---------- Material for this exercise ----------

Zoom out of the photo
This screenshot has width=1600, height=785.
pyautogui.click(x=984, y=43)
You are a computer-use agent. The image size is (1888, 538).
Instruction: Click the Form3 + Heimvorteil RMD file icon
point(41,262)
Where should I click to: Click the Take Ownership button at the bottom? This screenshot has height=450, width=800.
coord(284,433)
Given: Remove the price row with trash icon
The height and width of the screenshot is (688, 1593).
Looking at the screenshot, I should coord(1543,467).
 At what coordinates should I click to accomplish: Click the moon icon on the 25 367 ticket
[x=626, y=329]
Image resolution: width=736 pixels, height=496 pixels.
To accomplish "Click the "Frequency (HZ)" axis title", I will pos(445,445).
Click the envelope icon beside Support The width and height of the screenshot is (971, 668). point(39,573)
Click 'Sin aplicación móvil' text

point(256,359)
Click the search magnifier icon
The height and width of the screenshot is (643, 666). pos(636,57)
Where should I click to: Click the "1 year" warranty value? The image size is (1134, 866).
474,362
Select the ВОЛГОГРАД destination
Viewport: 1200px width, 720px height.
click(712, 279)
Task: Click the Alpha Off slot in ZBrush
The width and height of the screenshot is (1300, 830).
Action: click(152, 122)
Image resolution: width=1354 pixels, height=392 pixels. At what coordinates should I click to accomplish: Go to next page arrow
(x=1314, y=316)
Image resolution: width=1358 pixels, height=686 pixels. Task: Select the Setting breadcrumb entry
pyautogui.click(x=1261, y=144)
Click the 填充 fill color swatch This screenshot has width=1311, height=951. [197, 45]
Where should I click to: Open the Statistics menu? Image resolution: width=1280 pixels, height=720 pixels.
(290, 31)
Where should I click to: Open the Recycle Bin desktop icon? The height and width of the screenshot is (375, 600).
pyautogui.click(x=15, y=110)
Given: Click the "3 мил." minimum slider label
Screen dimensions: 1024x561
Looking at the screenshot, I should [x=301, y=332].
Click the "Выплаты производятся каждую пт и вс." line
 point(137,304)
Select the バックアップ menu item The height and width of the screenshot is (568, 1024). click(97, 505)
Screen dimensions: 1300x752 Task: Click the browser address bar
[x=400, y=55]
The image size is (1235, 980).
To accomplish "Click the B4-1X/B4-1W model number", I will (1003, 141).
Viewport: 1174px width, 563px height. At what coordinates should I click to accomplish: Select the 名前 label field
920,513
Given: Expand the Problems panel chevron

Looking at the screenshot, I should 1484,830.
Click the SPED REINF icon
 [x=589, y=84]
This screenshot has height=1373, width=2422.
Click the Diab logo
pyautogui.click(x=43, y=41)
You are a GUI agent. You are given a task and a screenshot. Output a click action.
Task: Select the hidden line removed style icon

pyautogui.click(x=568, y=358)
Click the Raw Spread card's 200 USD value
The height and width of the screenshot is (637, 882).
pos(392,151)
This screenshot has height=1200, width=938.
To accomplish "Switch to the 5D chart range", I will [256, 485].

----------

Task details =
What is the number of lines in the data that include "will"? Respond with that number and no other text.

Answer to the problem =
3